Law v. Siegel, 134 S.Ct. 1188 (March 4, 2014)
The surcharge of a homestead exemption.` In Law v. Siegel, Debtor Mr. Law filed bankruptcy in California in 2004. He listed as have a first mortgage with Washington Mutual and a second mortgage with another entity. The second mortgage took up what would be the equity in the real property. After much litigation it was found that the second mortgage was not valid and fraudulent. The real property did in fact have substantial equity and the second mortgage was a sham. The Bankruptcy Court eventually determined that “the loan was fabricated by Debtor in an attempt to preserve equity in his residence and defeat the collection efforts of his judgment creditors.” In re Law, 401 B.R. 447, 449 (Bankr. C.D. Cal. 2009). The debtor took a homestead exemption in the property.
The trial judge then “surcharged” the exemption for the amount of money the bankruptcy estate spent litigating the matter. The trial court allowed the surcharge and on appeal the 9th Circuit found in favor of the trustee.

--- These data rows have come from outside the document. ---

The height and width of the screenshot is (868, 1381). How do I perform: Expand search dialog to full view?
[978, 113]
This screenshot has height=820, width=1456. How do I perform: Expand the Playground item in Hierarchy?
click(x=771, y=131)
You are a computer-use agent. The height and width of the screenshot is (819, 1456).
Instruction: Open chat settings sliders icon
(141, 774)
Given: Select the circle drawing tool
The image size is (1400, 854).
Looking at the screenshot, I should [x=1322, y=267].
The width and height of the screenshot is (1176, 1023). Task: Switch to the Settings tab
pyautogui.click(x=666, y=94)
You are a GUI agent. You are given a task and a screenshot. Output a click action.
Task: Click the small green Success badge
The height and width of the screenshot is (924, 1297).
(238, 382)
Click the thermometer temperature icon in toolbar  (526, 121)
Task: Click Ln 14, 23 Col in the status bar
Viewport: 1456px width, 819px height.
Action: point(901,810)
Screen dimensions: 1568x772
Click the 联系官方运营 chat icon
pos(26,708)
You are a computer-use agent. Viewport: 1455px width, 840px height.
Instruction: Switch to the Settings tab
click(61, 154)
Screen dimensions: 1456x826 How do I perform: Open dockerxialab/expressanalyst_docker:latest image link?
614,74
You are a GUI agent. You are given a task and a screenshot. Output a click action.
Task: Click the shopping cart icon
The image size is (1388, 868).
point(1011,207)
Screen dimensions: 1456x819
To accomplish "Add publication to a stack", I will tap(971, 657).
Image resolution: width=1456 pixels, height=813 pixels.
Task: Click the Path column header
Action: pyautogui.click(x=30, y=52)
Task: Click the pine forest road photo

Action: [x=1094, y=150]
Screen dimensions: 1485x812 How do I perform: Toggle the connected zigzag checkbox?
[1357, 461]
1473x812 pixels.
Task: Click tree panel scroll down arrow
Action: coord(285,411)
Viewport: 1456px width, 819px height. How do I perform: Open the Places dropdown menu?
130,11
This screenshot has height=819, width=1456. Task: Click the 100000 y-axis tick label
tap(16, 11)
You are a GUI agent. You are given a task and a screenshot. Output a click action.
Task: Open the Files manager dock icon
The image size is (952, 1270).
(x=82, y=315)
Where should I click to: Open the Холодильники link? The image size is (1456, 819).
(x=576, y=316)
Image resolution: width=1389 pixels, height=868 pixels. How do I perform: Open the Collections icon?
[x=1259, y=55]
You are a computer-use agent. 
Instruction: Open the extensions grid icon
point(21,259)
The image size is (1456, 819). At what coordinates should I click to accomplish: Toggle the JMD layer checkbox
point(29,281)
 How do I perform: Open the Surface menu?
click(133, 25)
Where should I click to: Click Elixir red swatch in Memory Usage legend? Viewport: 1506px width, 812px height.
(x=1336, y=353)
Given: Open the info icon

The matter went to the Supreme Court and the Court found in favor of the debtor under 11 USC 522 (k):
(k) Property that the debtor exempts under this section is not liable for payment of any administrative expense except—
(1) the aliquot share of the costs and expenses of avoiding a transfer of property that the debtor exempts under subsection (g) of this section, or of recovery of such property, that is attributable to the value of the portion of such property exempted in relation to the value of the property recovered; and
(2) any costs and expenses of avoiding a transfer under subsection (f) or (h) of this section, or of recovery of property under subsection (i)(1) of this section, that the debtor has not paid.
The Supreme Court found that the “plain meaning” of the statute said that “administrative expenses” cannot be paid by exempted property. Even though the Trial court found bad faith, the estate was not entitled to surcharge the exemption.
Practice Pointer: While the debtor won this round, debtors ultimately lost since now chapter 7 trustees will be more aggressive to gain assets least they fall into a Law v. Siegel scenario.